We’d love to hear more about your practice.
My business is The Law Offices of Jim Mullen, PLLC, but I’ve branded myself “Crash Nurse” because of my background as a nurse merged with my experience as a lawyer. I am an injury attorney specializing in catastrophic injuries. Primarily I deal with commercial truck and car wreck injuries, similar to those I would have seen in my Trauma nursing days. I am most proud of the fact that I’ve retained my nursing license, and not only do I use that background for medical knowledge in dealing with my cases, my experience allows me to empathize with my clients as both a client and a patient. What sets me apart is years of experience treating thousands of trauma patients. When clients hire me, they’re getting someone who understands their case beyond how to represent them in court.

Let’s touch on your thoughts about our city – what do you like the most and least?
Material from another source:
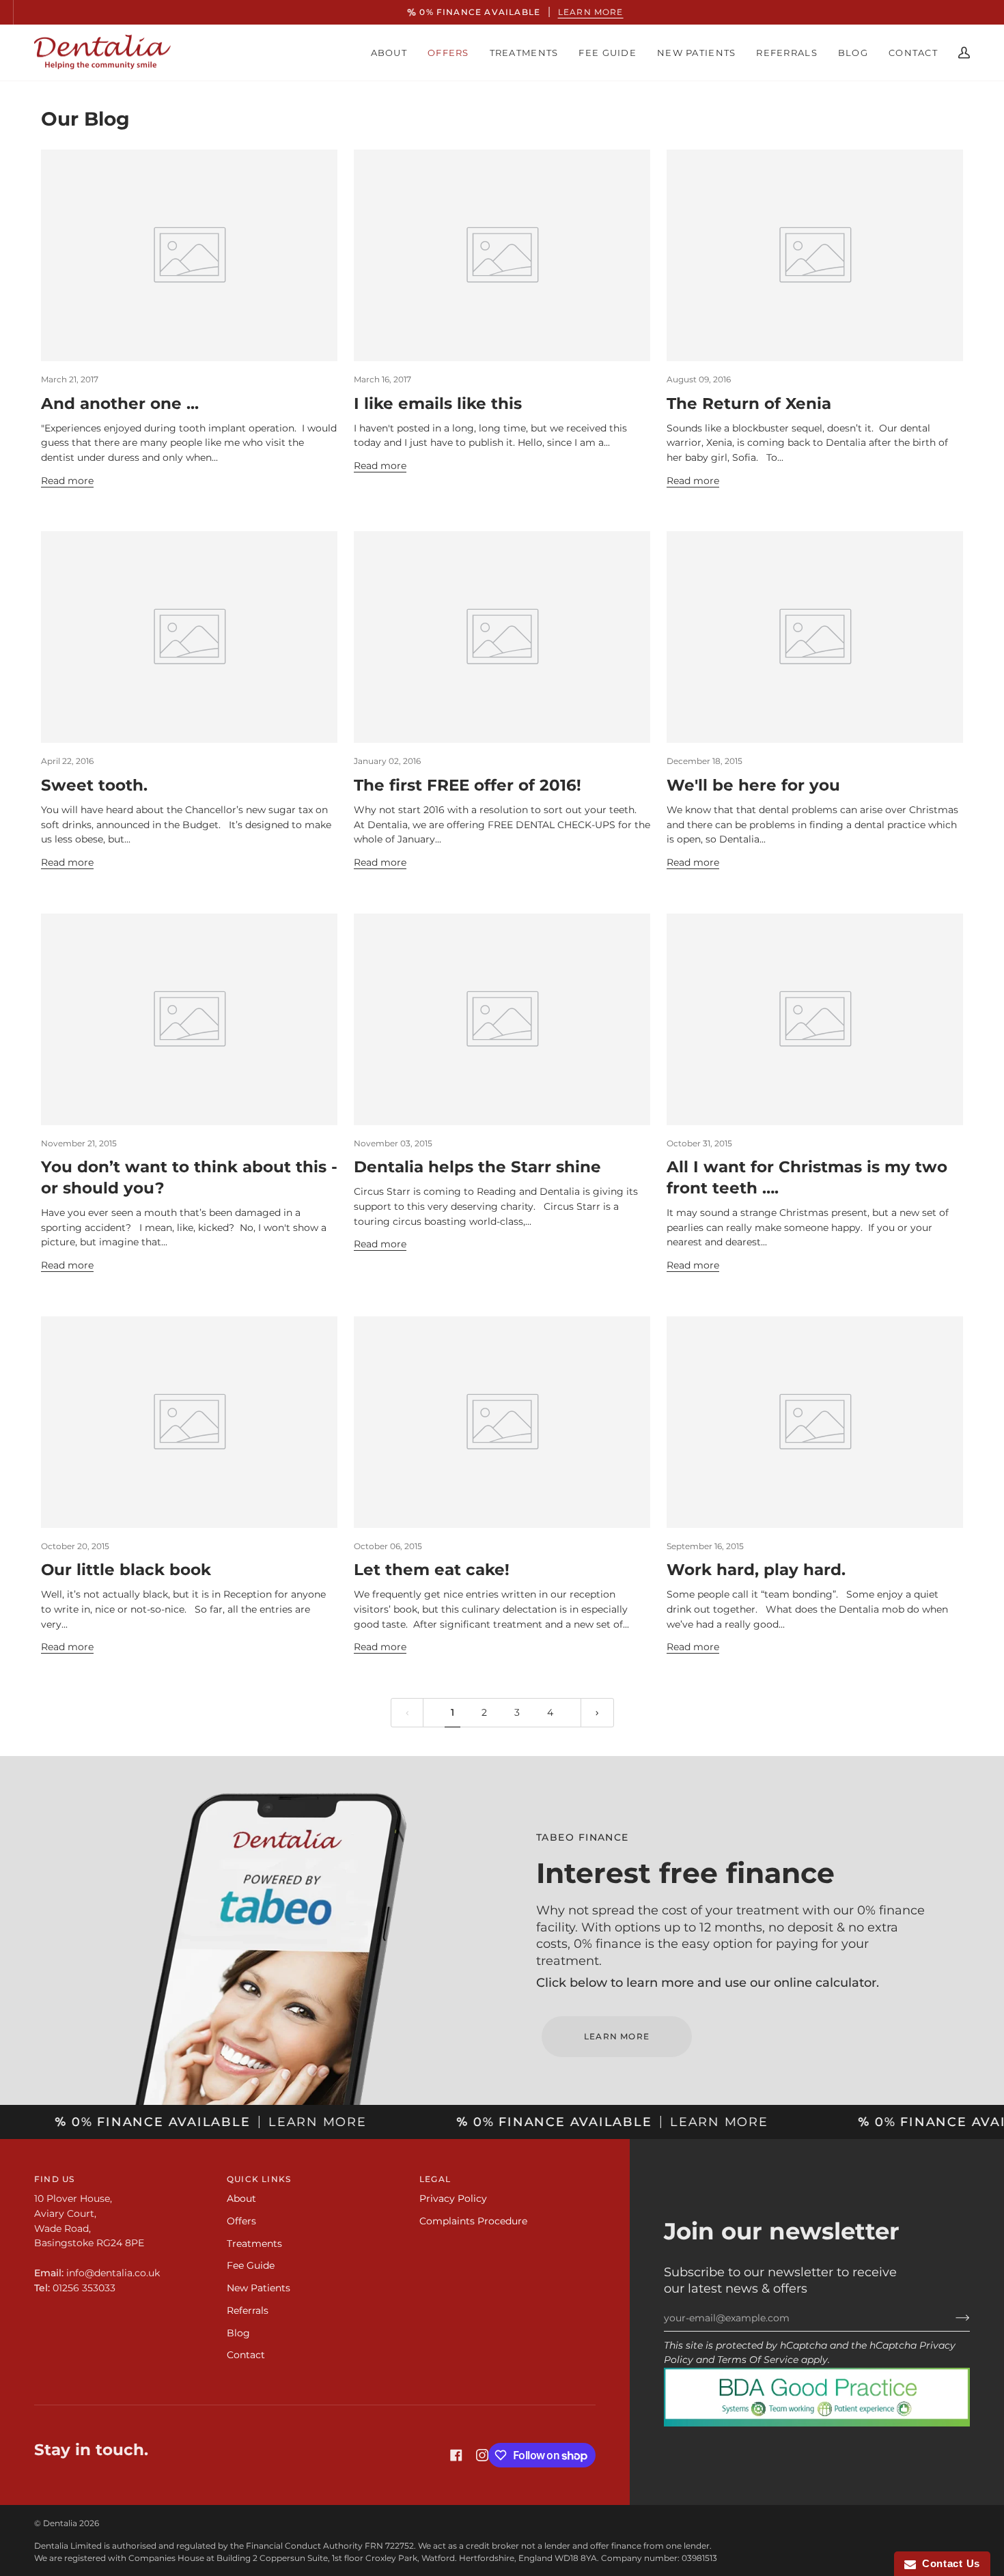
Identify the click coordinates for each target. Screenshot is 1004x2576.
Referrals (247, 2310)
The people of Dallas are by far what I like most. As someone who served on the frontlines and seeing the impact of COVID-19, I have been so impressed with the way the vast majority of people have handled all these new challenges that COVID-19 has presented. When I go grocery shopping, I rarely see anyone without a mask (even before it was required in Dallas County). I think the vast majority of people living in Dallas are looking out for their fellow residents, and it’s a good feeling to live in a city like that as far as what I like least — definitely the heat! Sure, it’s great not to have to shovel snow in the winter (I grew up in Boston), but I could do without 100+ degree days for what seems like months on end, though I usually get adjusted about a week before it ends.